You have built an agency that runs well. The team is strong. Clients are stable. And you are ready to move on. But the obvious buyers, trade acquirers or private equity, do not feel right. You know your management team better than any outsider. They know the clients, the culture, and the numbers. So you start thinking: could they buy the business from me?
That is a management buyout. An MBO. And in the agency world, it is more common than most founders realise. Done properly, it can be a clean, tax-efficient exit that keeps the business intact and rewards the people who helped you build it. Done badly, it can drag on for years and leave you chasing unpaid debt from your former colleagues.
This guide covers how MBO agency finance actually works. The structures. The funding. The tax. And the things that go wrong when nobody is paying attention.

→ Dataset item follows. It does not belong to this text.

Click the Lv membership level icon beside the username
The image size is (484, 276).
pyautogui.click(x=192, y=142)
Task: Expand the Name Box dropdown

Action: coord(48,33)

What Is a Management Buyout in an Agency?
A management buyout is exactly what it sounds like. The existing management team, your directors, senior managers, or department heads, buys your shares in the company. You walk away with cash (or a mix of cash and deferred consideration). They take over ownership and control.

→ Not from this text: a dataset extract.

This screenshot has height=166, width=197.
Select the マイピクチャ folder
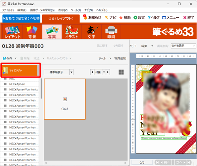click(x=20, y=70)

In a typical agency MBO, the management team does not pay the full purchase price upfront. They pay a portion from their own funds, raise debt against the company's future profits, and pay the rest to you over time through an earn-out or loan note structure.
This is different from a trade sale. A trade buyer pays cash on completion because they have the balance sheet to do it. A management team rarely does. So the MBO agency finance structure relies on the agency's own cash flow to fund the purchase. You are effectively selling the business and helping to finance the sale at the same time.
Why Agency Founders Choose an MBO
There are several reasons an MBO might suit you better than selling to a third party.
- Continuity. The management team knows the business. Clients stay. Staff stay. The culture does not get stripped out by a corporate buyer.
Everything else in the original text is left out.